Exercise prompt | Restate each entry word for word, leaving nothing out.

== Segment start ==

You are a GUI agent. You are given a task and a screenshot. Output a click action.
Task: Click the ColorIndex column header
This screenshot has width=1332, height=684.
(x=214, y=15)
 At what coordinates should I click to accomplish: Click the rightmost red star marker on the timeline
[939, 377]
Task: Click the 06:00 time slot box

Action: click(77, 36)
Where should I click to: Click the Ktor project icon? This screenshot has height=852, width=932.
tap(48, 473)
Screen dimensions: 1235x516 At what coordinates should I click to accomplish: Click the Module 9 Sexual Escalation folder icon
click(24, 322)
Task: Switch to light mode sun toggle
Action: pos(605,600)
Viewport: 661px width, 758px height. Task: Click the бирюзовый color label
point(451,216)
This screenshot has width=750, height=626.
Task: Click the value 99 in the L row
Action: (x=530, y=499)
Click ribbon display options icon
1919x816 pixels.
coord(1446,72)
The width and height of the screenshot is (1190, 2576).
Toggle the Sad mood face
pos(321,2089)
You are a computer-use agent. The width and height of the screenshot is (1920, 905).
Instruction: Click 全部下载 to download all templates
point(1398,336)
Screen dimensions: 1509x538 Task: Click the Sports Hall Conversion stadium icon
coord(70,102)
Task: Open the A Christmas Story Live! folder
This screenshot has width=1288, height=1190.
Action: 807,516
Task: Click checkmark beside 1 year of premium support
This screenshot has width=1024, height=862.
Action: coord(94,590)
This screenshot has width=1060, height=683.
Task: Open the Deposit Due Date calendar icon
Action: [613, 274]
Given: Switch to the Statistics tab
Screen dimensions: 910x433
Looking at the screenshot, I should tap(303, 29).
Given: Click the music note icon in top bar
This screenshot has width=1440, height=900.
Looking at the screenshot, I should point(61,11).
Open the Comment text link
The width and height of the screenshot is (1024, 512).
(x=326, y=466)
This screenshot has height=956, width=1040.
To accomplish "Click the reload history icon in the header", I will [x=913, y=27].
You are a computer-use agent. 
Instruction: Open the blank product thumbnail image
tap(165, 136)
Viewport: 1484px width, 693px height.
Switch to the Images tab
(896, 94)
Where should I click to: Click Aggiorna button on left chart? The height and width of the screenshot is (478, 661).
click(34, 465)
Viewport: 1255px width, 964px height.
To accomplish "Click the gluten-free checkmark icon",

== Segment end ==

Expected answer |
You are a GUI agent. You are given a task and a screenshot. Output a click action.
Task: Click the ColorIndex column header
This screenshot has width=1332, height=684.
(x=214, y=15)
 At what coordinates should I click to accomplish: Click the rightmost red star marker on the timeline
[939, 377]
Task: Click the 06:00 time slot box

Action: click(77, 36)
Where should I click to: Click the Ktor project icon? This screenshot has height=852, width=932.
tap(48, 473)
Screen dimensions: 1235x516 At what coordinates should I click to accomplish: Click the Module 9 Sexual Escalation folder icon
click(24, 322)
Task: Switch to light mode sun toggle
Action: pos(605,600)
Viewport: 661px width, 758px height. Task: Click the бирюзовый color label
point(451,216)
This screenshot has width=750, height=626.
Task: Click the value 99 in the L row
Action: (x=530, y=499)
Click ribbon display options icon
1919x816 pixels.
coord(1446,72)
The width and height of the screenshot is (1190, 2576).
Toggle the Sad mood face
pos(321,2089)
You are a computer-use agent. The width and height of the screenshot is (1920, 905).
Instruction: Click 全部下载 to download all templates
point(1398,336)
Screen dimensions: 1509x538 Task: Click the Sports Hall Conversion stadium icon
coord(70,102)
Task: Open the A Christmas Story Live! folder
This screenshot has width=1288, height=1190.
Action: 807,516
Task: Click checkmark beside 1 year of premium support
This screenshot has width=1024, height=862.
Action: coord(94,590)
This screenshot has width=1060, height=683.
Task: Open the Deposit Due Date calendar icon
Action: [613, 274]
Given: Switch to the Statistics tab
Screen dimensions: 910x433
Looking at the screenshot, I should tap(303, 29).
Given: Click the music note icon in top bar
This screenshot has width=1440, height=900.
Looking at the screenshot, I should point(61,11).
Open the Comment text link
The width and height of the screenshot is (1024, 512).
(x=326, y=466)
This screenshot has height=956, width=1040.
To accomplish "Click the reload history icon in the header", I will [x=913, y=27].
You are a computer-use agent. 
Instruction: Open the blank product thumbnail image
tap(165, 136)
Viewport: 1484px width, 693px height.
Switch to the Images tab
(896, 94)
Where should I click to: Click Aggiorna button on left chart? The height and width of the screenshot is (478, 661).
click(34, 465)
Viewport: 1255px width, 964px height.
To accomplish "Click the gluten-free checkmark icon",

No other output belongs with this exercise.